WHAT TO DO: Your answer should consist only of the lines below from the one with "Given: Click the" through the one with "Go to the Select", copied exactly.

RECORDS TO USE:
____________

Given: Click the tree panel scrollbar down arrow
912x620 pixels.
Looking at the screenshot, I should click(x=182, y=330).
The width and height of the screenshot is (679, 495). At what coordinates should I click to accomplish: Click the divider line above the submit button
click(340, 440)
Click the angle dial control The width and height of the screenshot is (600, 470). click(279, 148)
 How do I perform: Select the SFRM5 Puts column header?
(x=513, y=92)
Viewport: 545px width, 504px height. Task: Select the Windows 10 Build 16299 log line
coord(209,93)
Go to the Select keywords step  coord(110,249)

____________

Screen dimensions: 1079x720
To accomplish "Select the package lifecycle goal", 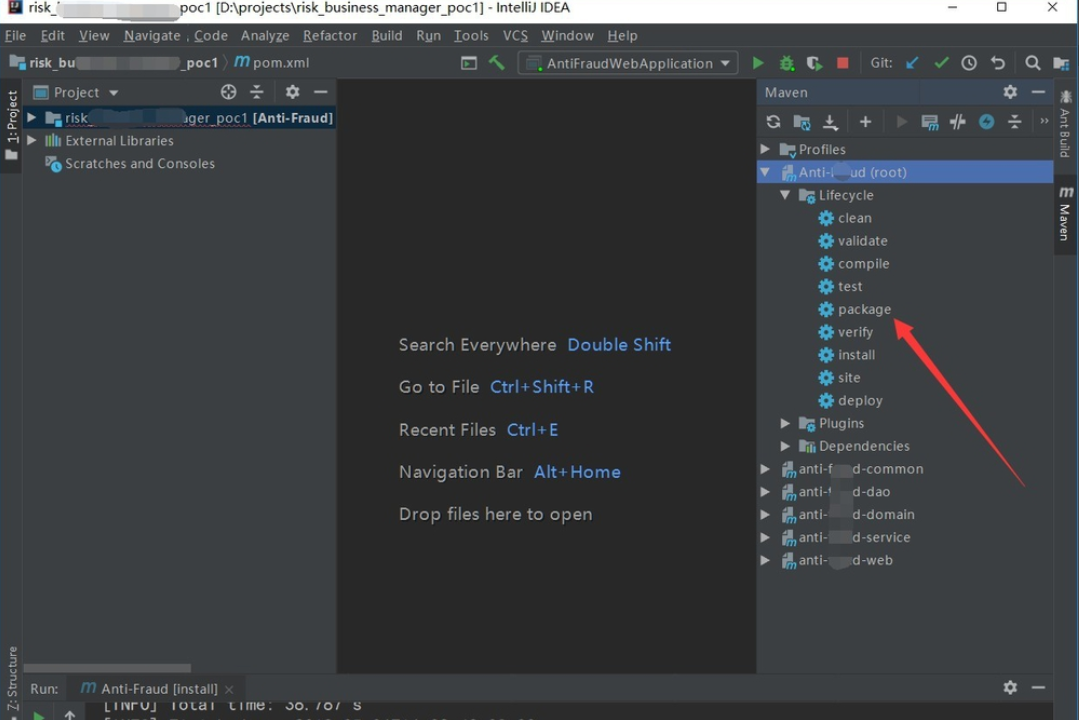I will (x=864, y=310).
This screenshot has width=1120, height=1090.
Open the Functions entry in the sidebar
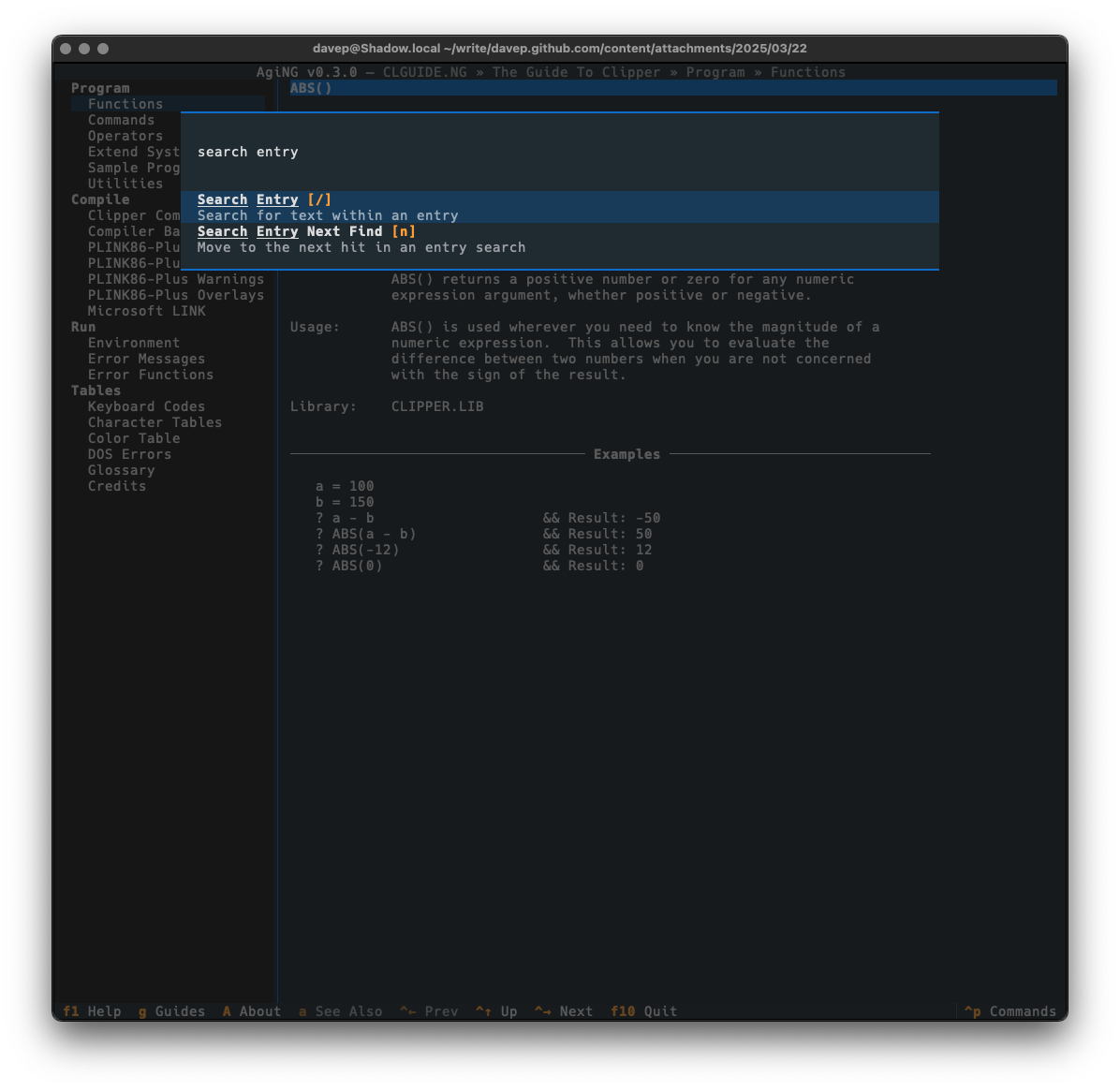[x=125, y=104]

____________

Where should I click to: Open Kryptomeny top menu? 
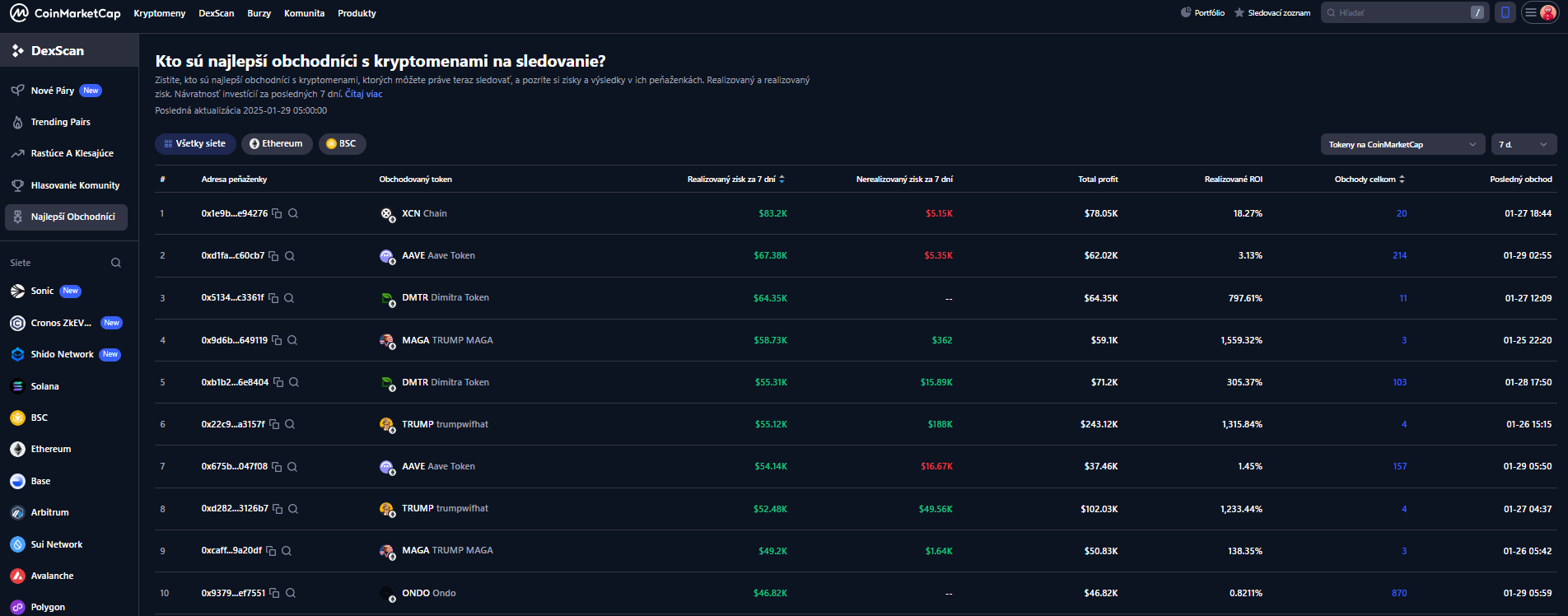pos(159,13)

____________

OUTPUT BELOW:
Given: Click the tree panel scrollbar down arrow
912x620 pixels.
Looking at the screenshot, I should click(x=182, y=330).
The width and height of the screenshot is (679, 495). At what coordinates should I click to accomplish: Click the divider line above the submit button
click(340, 440)
Click the angle dial control The width and height of the screenshot is (600, 470). click(279, 148)
 How do I perform: Select the SFRM5 Puts column header?
(x=513, y=92)
Viewport: 545px width, 504px height. Task: Select the Windows 10 Build 16299 log line
coord(209,93)
Go to the Select keywords step  coord(110,249)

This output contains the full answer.